What to produce —
In the data, extract each line that holds the string "with".

Given records —
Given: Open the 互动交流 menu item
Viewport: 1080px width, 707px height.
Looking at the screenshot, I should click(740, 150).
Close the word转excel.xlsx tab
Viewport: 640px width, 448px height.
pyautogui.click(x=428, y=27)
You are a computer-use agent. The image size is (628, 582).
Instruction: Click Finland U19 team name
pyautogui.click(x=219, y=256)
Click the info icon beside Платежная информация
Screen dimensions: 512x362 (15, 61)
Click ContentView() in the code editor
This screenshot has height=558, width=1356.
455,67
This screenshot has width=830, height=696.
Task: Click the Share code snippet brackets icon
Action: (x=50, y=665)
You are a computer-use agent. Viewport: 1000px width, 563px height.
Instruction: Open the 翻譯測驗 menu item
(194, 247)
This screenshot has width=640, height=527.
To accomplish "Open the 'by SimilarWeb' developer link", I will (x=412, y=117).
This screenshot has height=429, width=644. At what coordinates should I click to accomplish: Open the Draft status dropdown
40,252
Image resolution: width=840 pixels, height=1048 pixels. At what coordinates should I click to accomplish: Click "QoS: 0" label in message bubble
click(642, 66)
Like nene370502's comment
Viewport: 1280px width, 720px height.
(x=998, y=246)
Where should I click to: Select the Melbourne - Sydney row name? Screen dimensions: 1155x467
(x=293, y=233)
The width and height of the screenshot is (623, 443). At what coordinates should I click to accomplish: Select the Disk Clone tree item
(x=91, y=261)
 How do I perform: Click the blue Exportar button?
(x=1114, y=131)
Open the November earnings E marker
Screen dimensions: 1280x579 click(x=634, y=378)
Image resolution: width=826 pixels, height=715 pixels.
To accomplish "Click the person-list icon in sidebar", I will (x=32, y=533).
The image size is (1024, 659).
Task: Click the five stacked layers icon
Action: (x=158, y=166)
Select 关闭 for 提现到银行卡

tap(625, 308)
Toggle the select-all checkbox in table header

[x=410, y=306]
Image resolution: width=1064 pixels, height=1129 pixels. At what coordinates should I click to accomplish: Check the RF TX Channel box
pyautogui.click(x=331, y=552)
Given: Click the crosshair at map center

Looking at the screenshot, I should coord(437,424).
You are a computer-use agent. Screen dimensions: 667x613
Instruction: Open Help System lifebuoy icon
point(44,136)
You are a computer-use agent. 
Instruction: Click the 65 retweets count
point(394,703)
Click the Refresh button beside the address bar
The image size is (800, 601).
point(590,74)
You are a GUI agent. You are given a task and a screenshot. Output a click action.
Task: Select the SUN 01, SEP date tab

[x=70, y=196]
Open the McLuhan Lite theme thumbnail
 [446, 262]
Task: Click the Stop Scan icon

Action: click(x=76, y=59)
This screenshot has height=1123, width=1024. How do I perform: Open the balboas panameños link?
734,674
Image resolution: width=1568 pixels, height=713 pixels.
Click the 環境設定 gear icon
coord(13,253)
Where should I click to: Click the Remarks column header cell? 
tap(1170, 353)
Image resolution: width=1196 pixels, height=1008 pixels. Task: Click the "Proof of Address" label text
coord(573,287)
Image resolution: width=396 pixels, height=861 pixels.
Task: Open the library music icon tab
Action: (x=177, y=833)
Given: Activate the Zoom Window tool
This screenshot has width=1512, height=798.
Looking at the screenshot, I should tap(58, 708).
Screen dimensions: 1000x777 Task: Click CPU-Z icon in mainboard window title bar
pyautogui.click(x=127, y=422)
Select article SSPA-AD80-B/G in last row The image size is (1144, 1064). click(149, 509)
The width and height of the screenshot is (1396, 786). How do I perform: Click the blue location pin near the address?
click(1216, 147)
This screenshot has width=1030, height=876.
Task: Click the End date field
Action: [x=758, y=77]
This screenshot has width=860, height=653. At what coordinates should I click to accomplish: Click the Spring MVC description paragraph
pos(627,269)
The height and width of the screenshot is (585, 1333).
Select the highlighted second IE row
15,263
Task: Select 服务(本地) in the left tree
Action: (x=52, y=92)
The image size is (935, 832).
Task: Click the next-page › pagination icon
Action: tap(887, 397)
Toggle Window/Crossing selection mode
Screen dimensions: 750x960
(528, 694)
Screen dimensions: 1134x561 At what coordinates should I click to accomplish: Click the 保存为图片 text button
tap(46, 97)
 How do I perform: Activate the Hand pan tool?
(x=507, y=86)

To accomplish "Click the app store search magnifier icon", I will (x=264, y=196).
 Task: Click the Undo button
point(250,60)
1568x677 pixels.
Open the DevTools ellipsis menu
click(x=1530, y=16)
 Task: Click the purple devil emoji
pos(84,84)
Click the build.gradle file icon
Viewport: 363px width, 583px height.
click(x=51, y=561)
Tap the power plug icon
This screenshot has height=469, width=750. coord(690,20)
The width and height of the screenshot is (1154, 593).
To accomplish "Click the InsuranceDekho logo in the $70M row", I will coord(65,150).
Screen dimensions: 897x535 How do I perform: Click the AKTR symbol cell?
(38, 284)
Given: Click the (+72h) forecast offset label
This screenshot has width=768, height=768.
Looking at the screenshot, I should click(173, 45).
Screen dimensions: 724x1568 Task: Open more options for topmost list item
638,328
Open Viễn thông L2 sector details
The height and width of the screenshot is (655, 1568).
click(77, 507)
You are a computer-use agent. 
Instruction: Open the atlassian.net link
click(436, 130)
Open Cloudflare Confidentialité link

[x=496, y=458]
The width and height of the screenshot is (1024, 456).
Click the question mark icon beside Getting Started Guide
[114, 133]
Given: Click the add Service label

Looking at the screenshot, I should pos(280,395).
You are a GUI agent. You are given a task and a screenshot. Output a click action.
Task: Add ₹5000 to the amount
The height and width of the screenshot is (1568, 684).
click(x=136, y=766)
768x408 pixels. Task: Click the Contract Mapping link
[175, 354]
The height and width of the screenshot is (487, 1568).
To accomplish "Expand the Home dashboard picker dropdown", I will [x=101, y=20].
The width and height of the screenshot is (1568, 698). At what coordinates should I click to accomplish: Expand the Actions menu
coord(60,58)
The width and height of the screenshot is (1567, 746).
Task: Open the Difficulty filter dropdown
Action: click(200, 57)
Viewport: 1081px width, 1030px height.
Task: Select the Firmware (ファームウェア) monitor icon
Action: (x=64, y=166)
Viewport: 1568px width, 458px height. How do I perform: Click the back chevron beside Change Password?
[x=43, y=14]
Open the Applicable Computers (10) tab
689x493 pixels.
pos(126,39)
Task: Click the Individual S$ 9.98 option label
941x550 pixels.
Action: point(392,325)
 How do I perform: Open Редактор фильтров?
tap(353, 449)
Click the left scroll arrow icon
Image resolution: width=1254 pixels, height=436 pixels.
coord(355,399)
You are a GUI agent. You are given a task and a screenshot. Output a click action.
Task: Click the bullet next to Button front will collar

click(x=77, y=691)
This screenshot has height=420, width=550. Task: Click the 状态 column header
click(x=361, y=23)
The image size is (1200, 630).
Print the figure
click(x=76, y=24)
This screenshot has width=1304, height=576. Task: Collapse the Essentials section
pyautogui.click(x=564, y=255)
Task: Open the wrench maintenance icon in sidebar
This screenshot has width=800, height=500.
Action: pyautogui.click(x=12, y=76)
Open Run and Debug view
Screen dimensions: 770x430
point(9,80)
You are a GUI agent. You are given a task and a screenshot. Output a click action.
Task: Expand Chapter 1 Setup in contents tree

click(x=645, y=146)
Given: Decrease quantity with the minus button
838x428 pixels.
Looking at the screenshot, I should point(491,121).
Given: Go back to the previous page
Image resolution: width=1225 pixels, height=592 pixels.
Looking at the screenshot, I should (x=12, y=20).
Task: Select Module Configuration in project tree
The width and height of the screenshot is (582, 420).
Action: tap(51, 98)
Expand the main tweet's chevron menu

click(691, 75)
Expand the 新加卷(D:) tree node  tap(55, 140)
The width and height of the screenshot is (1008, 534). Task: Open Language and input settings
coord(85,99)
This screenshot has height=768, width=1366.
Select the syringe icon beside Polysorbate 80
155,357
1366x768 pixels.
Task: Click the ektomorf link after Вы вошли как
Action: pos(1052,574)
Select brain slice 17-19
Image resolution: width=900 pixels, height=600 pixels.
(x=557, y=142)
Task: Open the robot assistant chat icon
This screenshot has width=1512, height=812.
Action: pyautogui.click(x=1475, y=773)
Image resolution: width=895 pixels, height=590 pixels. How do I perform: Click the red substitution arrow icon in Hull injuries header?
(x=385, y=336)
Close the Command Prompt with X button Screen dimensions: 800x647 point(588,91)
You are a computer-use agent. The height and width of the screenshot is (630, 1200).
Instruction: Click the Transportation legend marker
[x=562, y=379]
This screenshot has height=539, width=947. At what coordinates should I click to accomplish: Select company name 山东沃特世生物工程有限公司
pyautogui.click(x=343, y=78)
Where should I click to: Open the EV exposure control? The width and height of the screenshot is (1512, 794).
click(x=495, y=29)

Answer space —
Given: Decrease quantity with the minus button
Close the Command Prompt with X button Screen dimensions: 800x647 point(588,91)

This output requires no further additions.